Dicen que somos un pueblo milenario. Llevamos a cuestas la historia más larga de Europa. Hasta se ha llegado a hablar de milagro para describir esta capacidad nuestra de duración en el tiempo. Diríase que por razón de esta supervivencia histórica milagrosa somos el pueblo con mayor memoria de Europa. Y, sin embargo, nuestra memoria flaquea, especialmente cuando de acontecimientos recientes se trata: llevamos la carga de memoria de las pinturas rupestres de Santimamiñe, Ekain y Altxerri, pero parecemos especialmente interesados en olvidar lo que ha ido conformando los acontecimientos de los últimos siete u ocho años.

El único comentario oficial que ha transcendido de la reunión mantenida por el presidente del Gobierno Rodríguez Zapatero y el lehendakari en funciones Ibarretxe después de las elecciones autonómicas es que nos encontramos en un tiempo nuevo. Y la novedad del tiempo viene caracterizada por la posible paz y por la normalización política de Euskadi.

Lo de encontrarnos en tiempos nuevos no es ninguna novedad para quienes han seguido la trayectoria del lehendakari Ibarretxe. Ha sido, junto con su plan, uno de los elementos más característicos de su discurso político: comienzo de una nueva era, inicio de una nueva historia, comienzo de un nuevo camino, un nuevo momento, un tiempo nuevo. Los siete años de presidencia de Ibarretxe al frente del Gobierno vasco han estado jalonados permanentemente de nuevos comienzos. Y ahora otro más.
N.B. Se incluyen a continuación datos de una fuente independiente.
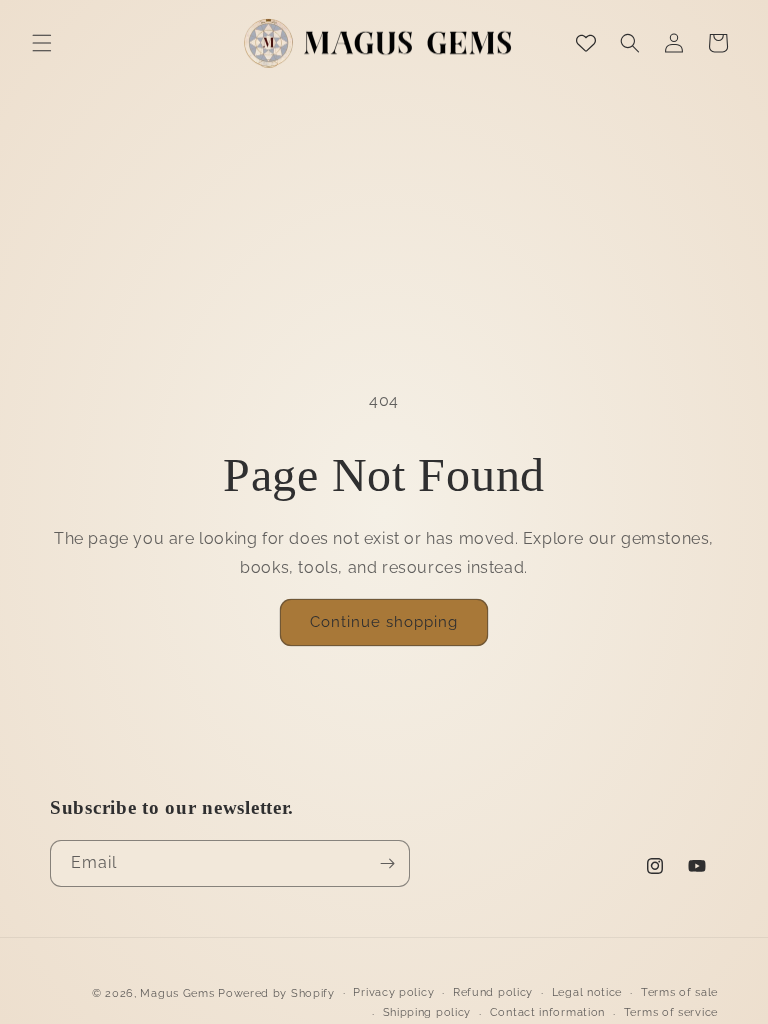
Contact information (547, 1012)
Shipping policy (427, 1012)
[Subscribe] (387, 863)
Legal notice (587, 992)
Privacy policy (393, 992)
Cuando accedió a la presidencia del Gobierno vasco, en tiempos de tregua, con los votos de Batasuna, en tiempos del acuerdo de Estella-Lizarra, acostumbraba a dirigirse a la oposición diciéndoles que había empezado una historia nueva de ilusión y esperanza, y que se apuntaran a ella. Luego ETA rompió la tregua, el acuerdo de Estella-Lizarra pasó a hibernación, aunque no en tiempo debido Ibarretxe rompió el acuerdo con Batasuna, que nunca condenó la violencia terrorista de ETA, y entonces volvió a decir en el Parlamento vasco que comenzaba una nueva historia.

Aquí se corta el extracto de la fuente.